Pada 12 Mei 2008 lalu, depan gedung DPR RI dipenuhi belasan ribu pengunjuk rasa berseragam putih-putih. Tidak seperti biasanya dimana pengunjuk rasa adalah mahasiswa atau elemen pro-demokrasi lainnya, kali itu para pengunjuk rasa adalah para perawat. Mereka tergabung dalam Persatuan Perawat Nasional Indonesia (PPNI).



Tuntutan PPNI dalam unjuk rasanya tentu tidak terkait dengan masalah kenaikan harga atau menurunkan rezim pemerintahan. Tuntutan mereka utamanya hanyalah mendesak agar pemerintah dan DPR segera meng-gol-kan RUU Keperawatan.

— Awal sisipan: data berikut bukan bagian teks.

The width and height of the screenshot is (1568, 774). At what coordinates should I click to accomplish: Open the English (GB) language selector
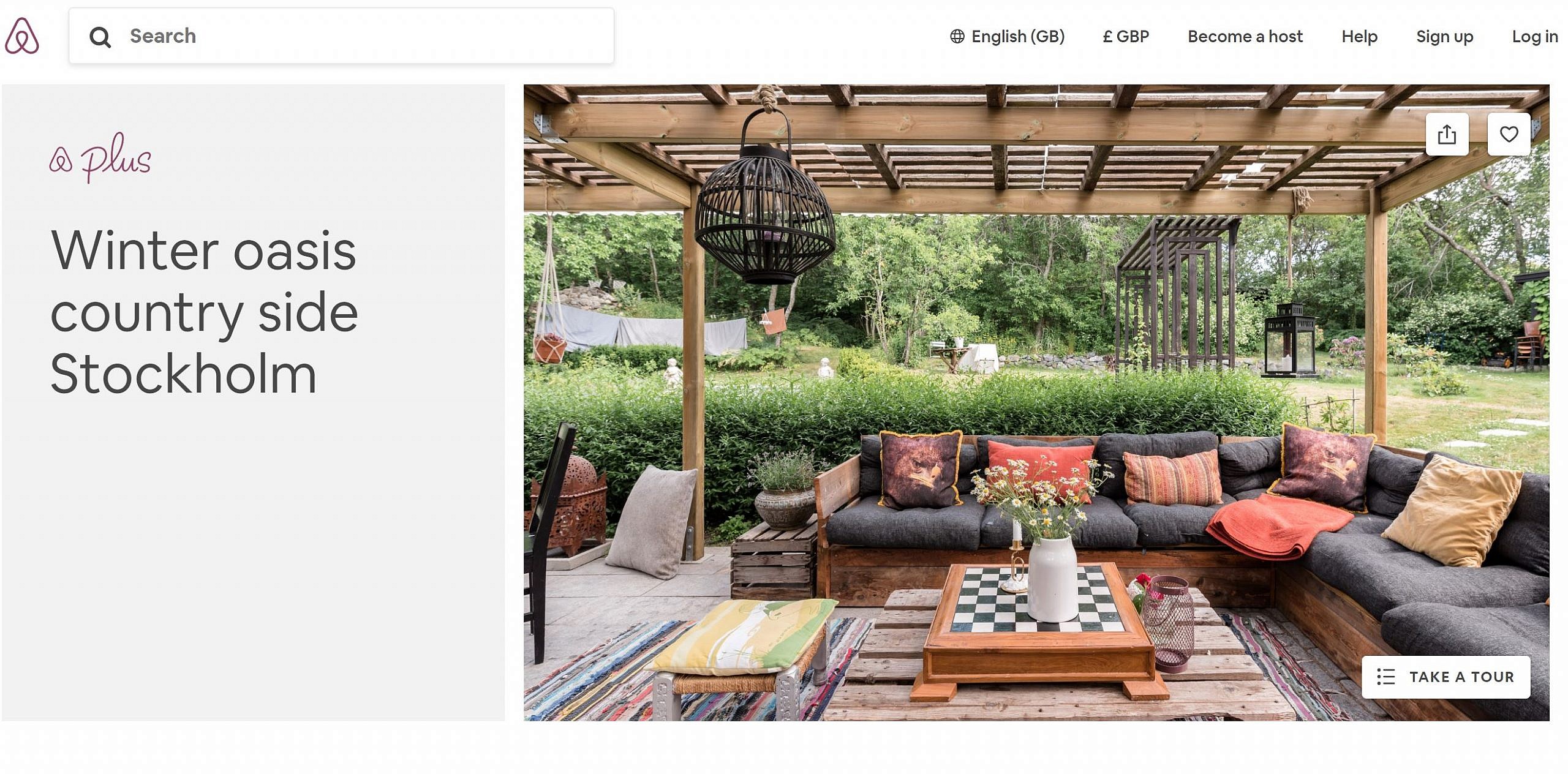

Perlunya perlindungan hukum, dalam bentuk undang-undang, terhadap profesi perawat adalah sebuah keniscayaan. Pandangan ini dilontarkan Dewi Irawaty, Dekan Fakultas Ilmu Keperawatan UI kepada hukumonline yang ditemui dalam acara Peluncuran Progam Doktoral Ilmu Keperawatan UI di Jakarta, akhir pekan lalu.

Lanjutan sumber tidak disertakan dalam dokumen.